■ **What you will do**: Scan the entries and tally the lines that include the string "Given". Reply with the figure alone.

■ **Data excerpts**:
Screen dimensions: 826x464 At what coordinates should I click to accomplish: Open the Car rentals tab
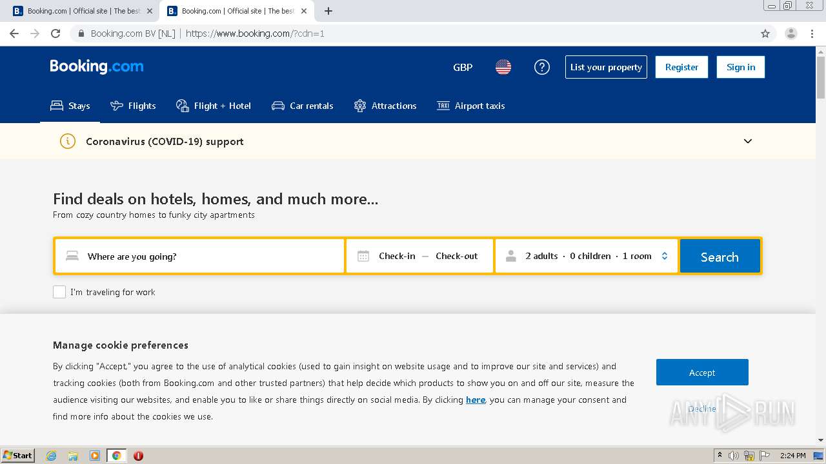[x=303, y=106]
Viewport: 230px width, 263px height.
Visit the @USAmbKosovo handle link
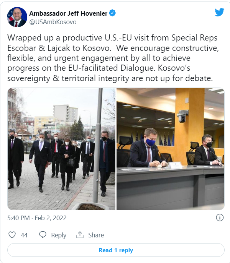pos(53,22)
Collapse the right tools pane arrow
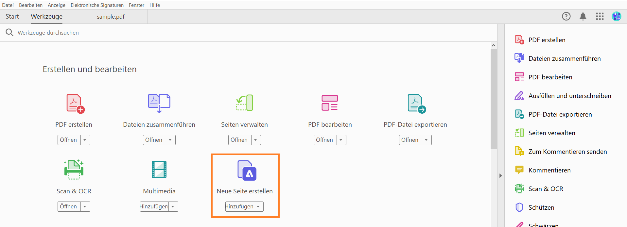 (500, 176)

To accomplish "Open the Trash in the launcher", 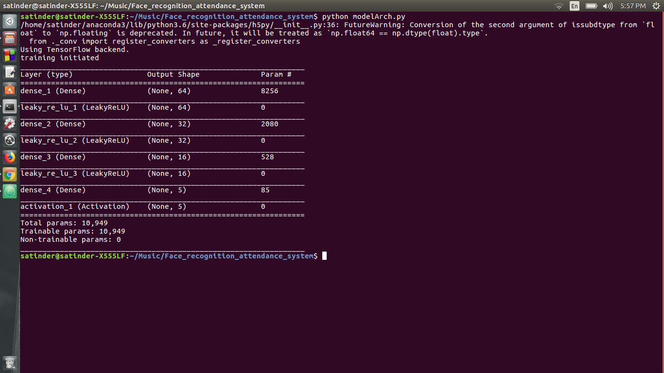I will 10,362.
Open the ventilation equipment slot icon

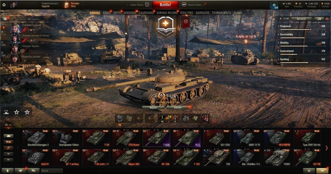120,118
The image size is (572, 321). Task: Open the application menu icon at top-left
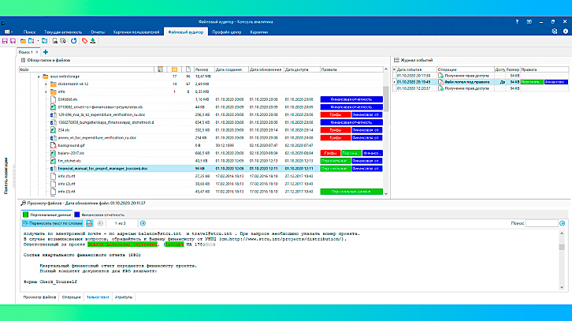tap(6, 32)

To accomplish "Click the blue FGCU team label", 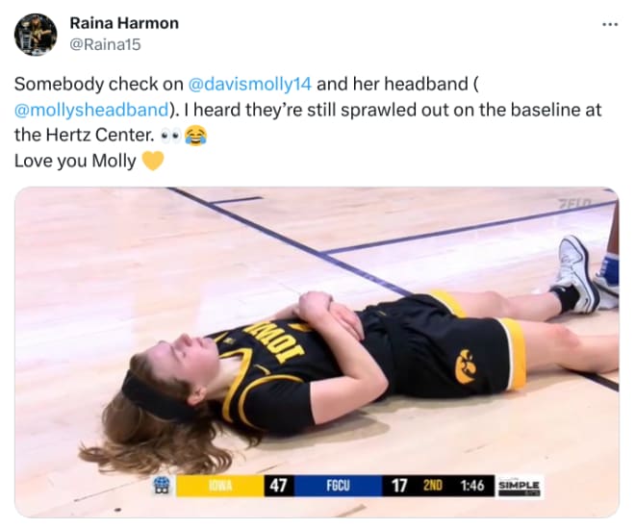I will (x=338, y=486).
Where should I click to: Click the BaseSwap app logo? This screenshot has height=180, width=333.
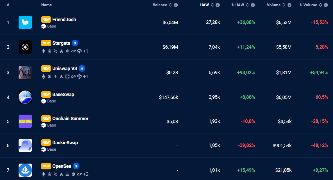[25, 97]
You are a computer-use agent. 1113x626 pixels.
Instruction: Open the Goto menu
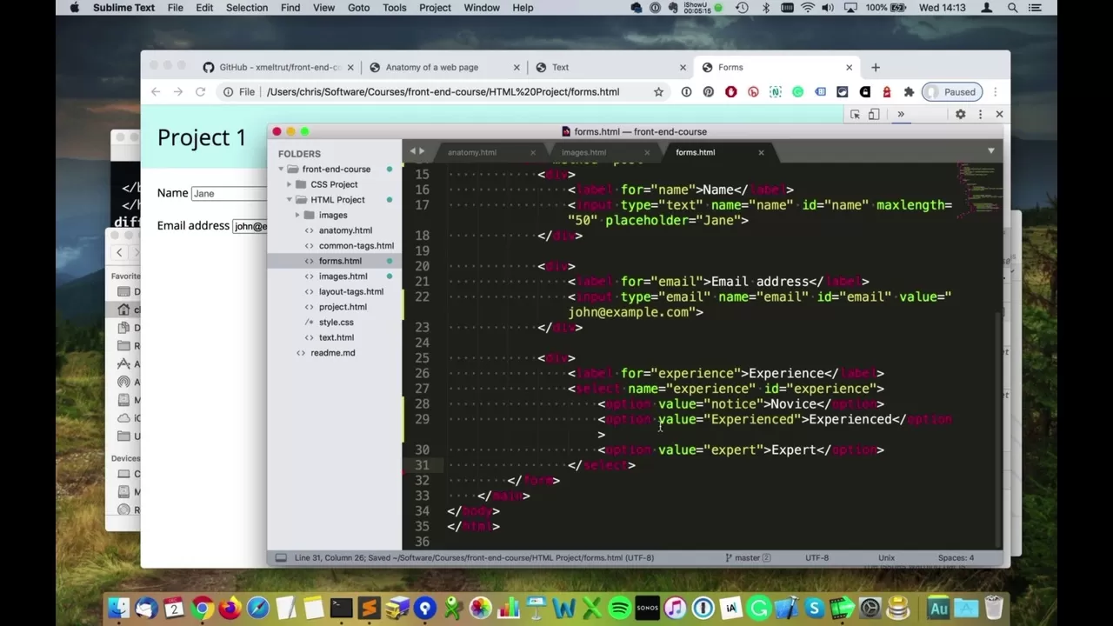[x=358, y=8]
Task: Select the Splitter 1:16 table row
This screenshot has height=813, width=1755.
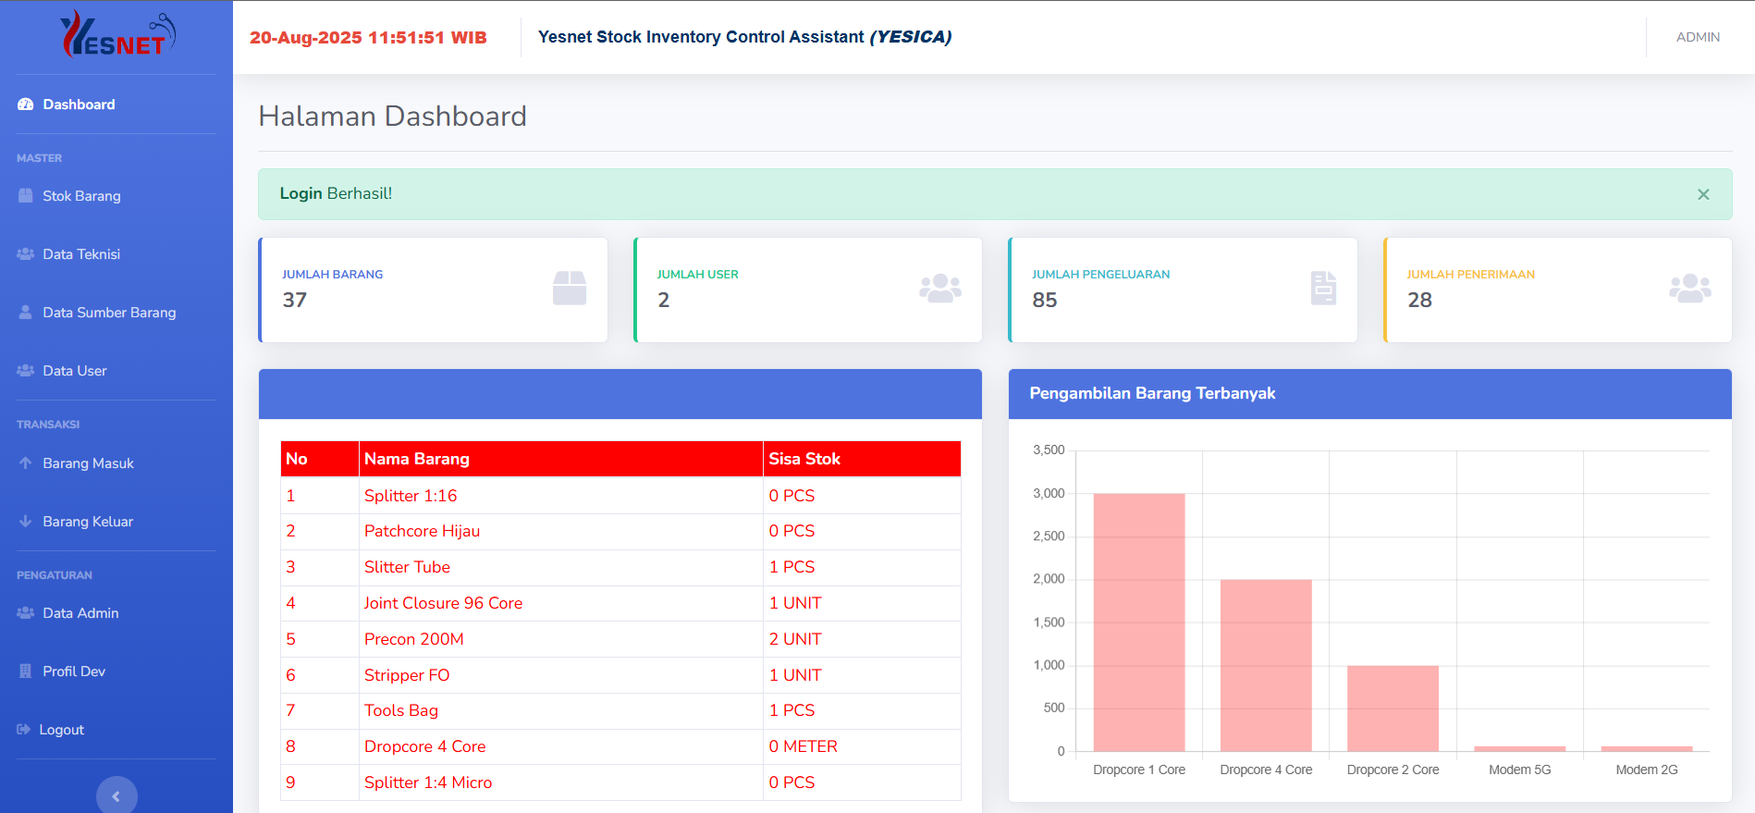Action: tap(620, 496)
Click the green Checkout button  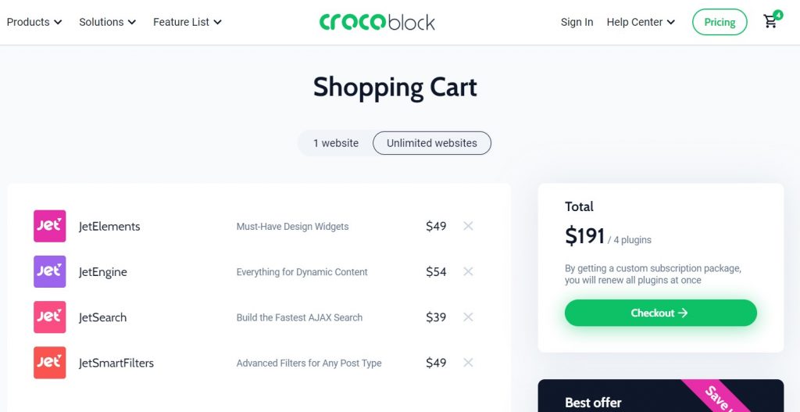pos(661,313)
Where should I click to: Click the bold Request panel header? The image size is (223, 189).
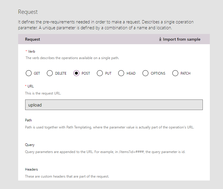[32, 39]
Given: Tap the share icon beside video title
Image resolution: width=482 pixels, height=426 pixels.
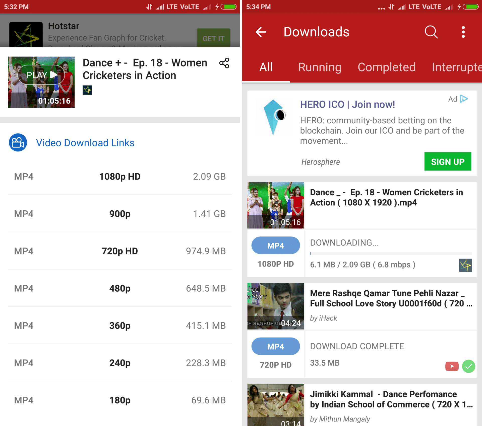Looking at the screenshot, I should (x=224, y=63).
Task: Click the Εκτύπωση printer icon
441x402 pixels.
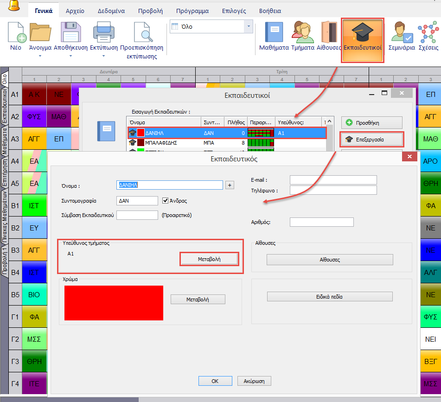Action: coord(103,32)
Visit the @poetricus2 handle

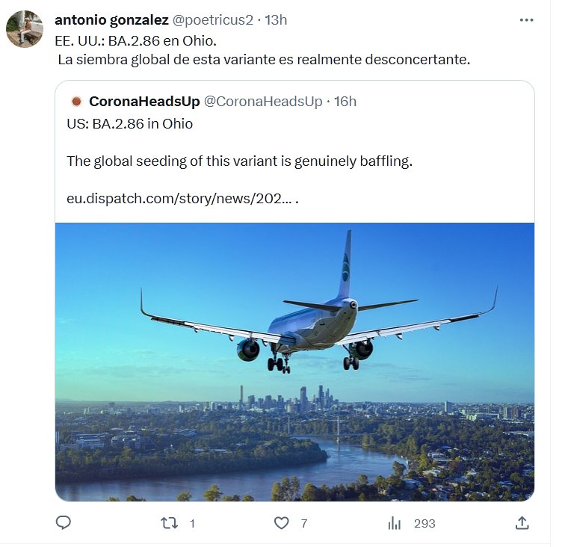coord(213,20)
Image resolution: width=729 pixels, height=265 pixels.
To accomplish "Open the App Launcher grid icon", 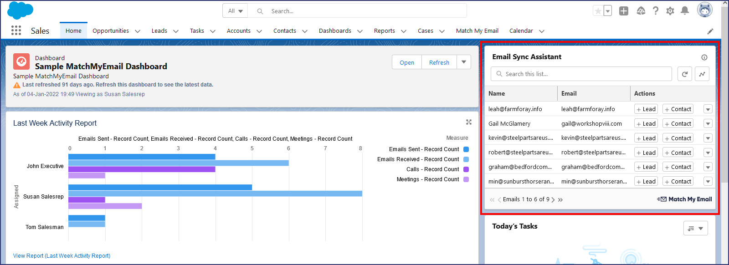I will coord(16,31).
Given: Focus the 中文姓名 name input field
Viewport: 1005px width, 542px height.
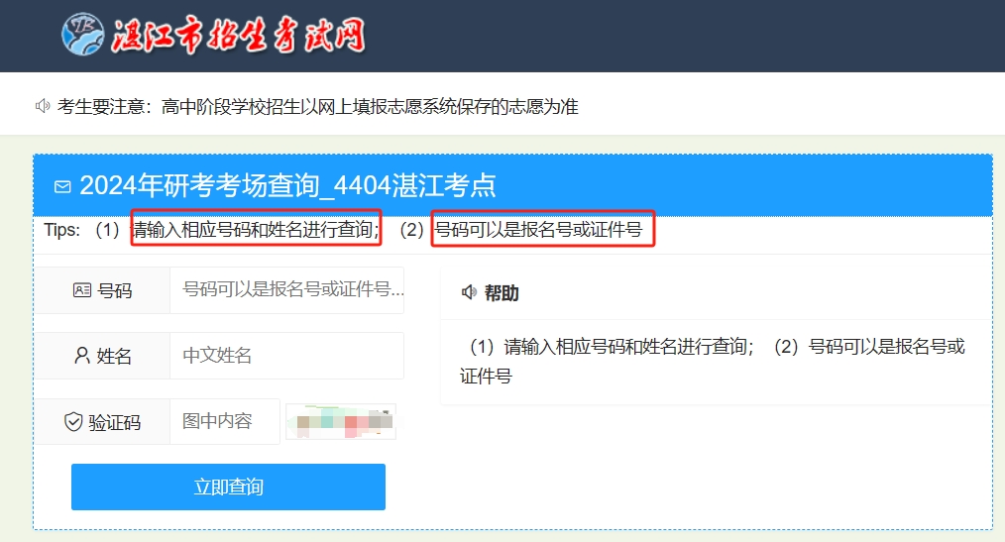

■ **Result for this task**: 2